### THE PROBLEM
Retype the material exactly, ending with the line containing "Given: Switch to the Compose tab".

-- RECORDS SUPPLIED follows --

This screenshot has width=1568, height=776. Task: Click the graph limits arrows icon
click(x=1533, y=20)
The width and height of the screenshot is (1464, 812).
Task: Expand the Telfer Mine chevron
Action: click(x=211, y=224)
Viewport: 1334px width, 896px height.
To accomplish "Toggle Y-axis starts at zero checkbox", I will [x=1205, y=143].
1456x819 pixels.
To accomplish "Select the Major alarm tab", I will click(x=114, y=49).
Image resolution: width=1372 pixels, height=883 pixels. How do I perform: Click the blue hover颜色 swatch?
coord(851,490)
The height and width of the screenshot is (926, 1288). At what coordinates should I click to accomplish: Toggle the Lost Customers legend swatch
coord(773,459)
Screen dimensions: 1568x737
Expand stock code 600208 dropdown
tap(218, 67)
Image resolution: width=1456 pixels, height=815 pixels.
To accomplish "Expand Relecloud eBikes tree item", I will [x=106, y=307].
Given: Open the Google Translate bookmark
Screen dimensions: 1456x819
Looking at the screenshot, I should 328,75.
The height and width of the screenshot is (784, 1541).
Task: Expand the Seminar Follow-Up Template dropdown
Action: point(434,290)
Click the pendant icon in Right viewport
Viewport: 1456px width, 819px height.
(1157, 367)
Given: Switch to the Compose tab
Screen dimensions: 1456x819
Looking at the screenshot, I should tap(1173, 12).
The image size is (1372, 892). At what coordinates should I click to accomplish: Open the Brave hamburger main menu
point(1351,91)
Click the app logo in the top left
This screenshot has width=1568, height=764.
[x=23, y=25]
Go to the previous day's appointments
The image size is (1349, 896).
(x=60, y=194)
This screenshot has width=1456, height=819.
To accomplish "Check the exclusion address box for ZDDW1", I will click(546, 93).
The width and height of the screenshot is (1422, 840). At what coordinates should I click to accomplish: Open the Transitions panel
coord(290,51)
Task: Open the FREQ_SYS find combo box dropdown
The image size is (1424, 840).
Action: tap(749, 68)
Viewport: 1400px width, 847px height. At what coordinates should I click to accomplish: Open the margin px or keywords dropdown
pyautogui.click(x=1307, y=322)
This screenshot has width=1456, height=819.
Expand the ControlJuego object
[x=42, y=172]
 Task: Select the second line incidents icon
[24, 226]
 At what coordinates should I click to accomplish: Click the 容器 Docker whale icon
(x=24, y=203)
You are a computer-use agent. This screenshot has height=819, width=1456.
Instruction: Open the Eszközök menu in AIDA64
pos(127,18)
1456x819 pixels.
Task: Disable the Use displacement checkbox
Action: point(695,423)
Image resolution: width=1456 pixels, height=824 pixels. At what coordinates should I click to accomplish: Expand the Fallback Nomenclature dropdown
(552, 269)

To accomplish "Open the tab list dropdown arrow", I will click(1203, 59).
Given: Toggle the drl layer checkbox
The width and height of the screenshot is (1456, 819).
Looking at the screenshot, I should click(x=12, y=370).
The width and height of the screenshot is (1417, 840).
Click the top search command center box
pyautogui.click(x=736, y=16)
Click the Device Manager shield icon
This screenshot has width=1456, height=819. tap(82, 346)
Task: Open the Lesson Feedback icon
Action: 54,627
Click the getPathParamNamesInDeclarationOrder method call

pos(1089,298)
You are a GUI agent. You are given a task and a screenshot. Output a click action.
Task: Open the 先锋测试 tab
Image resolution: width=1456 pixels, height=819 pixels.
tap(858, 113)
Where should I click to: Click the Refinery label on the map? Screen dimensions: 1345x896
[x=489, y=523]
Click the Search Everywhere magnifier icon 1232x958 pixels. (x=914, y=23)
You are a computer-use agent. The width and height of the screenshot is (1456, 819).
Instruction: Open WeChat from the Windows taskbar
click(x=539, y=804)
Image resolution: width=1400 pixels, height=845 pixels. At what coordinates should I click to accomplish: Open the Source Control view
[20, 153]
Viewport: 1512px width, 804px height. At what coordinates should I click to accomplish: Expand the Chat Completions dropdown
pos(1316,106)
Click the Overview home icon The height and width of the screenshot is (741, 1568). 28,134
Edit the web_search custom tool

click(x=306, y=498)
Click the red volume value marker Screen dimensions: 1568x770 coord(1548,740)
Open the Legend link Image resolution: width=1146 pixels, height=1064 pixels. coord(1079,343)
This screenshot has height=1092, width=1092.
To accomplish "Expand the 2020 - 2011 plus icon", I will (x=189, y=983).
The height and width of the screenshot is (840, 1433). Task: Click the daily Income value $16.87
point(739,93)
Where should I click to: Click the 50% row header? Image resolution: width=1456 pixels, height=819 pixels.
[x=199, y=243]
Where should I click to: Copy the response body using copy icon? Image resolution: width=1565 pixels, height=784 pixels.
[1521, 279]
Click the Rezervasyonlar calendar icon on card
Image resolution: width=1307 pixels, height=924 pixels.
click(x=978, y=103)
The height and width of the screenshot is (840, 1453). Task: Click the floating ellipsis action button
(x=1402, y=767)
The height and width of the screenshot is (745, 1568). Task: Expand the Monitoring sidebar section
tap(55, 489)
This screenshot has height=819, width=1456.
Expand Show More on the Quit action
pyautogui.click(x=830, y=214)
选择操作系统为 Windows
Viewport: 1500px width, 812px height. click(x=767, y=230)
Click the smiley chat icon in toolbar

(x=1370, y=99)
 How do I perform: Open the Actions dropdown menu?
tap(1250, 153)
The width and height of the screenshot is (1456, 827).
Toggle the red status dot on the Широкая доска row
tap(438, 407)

-- RECORDS SUPPLIED concluded --

### SOLUTION TO THIS TASK
This screenshot has width=1568, height=776. Task: Click the graph limits arrows icon
click(x=1533, y=20)
The width and height of the screenshot is (1464, 812).
Task: Expand the Telfer Mine chevron
Action: click(x=211, y=224)
Viewport: 1334px width, 896px height.
To accomplish "Toggle Y-axis starts at zero checkbox", I will [x=1205, y=143].
1456x819 pixels.
To accomplish "Select the Major alarm tab", I will click(x=114, y=49).
Image resolution: width=1372 pixels, height=883 pixels. How do I perform: Click the blue hover颜色 swatch?
coord(851,490)
The height and width of the screenshot is (926, 1288). At what coordinates should I click to accomplish: Toggle the Lost Customers legend swatch
coord(773,459)
Screen dimensions: 1568x737
Expand stock code 600208 dropdown
tap(218, 67)
Image resolution: width=1456 pixels, height=815 pixels.
To accomplish "Expand Relecloud eBikes tree item", I will [x=106, y=307].
Given: Open the Google Translate bookmark
Screen dimensions: 1456x819
Looking at the screenshot, I should 328,75.
The height and width of the screenshot is (784, 1541).
Task: Expand the Seminar Follow-Up Template dropdown
Action: point(434,290)
Click the pendant icon in Right viewport
Viewport: 1456px width, 819px height.
(1157, 367)
Given: Switch to the Compose tab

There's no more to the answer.